Source records: Begin

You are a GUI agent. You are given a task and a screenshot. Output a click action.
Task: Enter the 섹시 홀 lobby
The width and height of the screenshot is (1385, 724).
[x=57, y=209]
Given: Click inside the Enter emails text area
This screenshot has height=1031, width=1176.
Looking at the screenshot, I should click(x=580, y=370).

Source records: End
Source records: Begin

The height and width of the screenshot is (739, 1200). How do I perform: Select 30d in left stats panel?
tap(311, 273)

Source records: End

Could you copy each line of the material that holds "Enter"?

§ Finished task:
Task: Enter the 섹시 홀 lobby
Given: Click inside the Enter emails text area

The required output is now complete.